Data Preparation - Churn datasets

First published on February 28, 2022

Last updated at April 19, 2022


13 minute read

Rupesh C.


Increasing customer retention is one of the biggest challenges subscription-based businesses and retailers are facing. While there are several things you can do to improve retention rates, predicting customers at risk of leaving and changing their minds is one of the most cost-efficient ways to do so.


  • Introduction

  • Why do Customers Churn?

  • Churn Prediction 

  • Churn Rate

  • Different ways of Churn Prediction

  • ML-based Churn Prediction

  • Churn Prediction using Mage

  • Conclusion


Subscription businesses involve selling a product or service and collecting recurring revenue for continuing to provide that service or product. Most subscription businesses charge either monthly or yearly. Over the past few years, industries everywhere have started to adopt subscription business models. The main reason behind this is the concept of making small, regular payments instead of the high initial costs. 

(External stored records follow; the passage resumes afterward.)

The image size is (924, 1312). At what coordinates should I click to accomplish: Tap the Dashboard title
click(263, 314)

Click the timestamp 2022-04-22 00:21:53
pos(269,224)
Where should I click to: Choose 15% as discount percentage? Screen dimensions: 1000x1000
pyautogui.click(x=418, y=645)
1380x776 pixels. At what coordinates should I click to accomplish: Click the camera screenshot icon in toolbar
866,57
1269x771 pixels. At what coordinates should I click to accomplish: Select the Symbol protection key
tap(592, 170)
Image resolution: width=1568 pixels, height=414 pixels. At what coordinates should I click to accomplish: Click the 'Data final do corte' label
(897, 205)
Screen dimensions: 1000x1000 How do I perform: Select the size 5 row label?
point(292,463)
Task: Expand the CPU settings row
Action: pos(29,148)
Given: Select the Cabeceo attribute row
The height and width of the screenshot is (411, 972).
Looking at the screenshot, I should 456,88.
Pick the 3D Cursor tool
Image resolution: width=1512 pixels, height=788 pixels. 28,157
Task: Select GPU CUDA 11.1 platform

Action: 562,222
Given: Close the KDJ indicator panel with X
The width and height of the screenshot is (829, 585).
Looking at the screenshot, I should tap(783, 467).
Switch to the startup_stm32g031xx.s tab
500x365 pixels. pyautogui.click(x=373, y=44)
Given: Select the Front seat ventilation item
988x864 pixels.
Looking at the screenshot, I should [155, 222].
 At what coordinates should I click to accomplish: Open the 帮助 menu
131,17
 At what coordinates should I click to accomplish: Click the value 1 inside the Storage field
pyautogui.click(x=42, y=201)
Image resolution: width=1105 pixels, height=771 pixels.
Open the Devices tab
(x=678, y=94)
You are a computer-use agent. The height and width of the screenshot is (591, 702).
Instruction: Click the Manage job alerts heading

To increase the profit companies need to get recurring revenue continuously from each customer. If some customers stop paying subscription charges, this results in loss to the company. To overcome this, subscription oriented industries often use churn prediction to analyze customer behavior and predict which customers will stop using the service soon. The technology is based on machine learning methods and is becoming increasingly important for businesses, as the cost of acquiring a new customer is often more than the cost of retaining an existing one.

Individualized customer retention is difficult because subscription-based businesses usually have a lot of customers and cannot afford to spend much time on each one. The costs would be too high and would outweigh the extra revenue. However, if you could predict in advance which customers are at risk of leaving, you could reduce customer retention efforts by directing company resources solely toward such customers.

Churn Prevention (Source: Atrium)

Why do Customers Churn?

Have you ever wondered why your customers stop buying your products or stop using your services? This is called customer churn. Some of the major reasons for customer churn are:

  • Bad Customer service

  • Price

  • Lack of communications

  • Lack of Innovation

  • Without a genuine understanding of your customers, treating them all the same

This is why you need to take advantage of customer churn prediction. Partly that’s related to the huge amount of possibilities on the market. Choose any product or service and we bet you can find at least several competitors. In some businesses, like FMCG or fashion, those competitors are counted in hundreds. No wonder, that customers are purchasing products and services in many different places. This is how the modern world works, but that doesn’t change the simple fact that no company wants to lose customers.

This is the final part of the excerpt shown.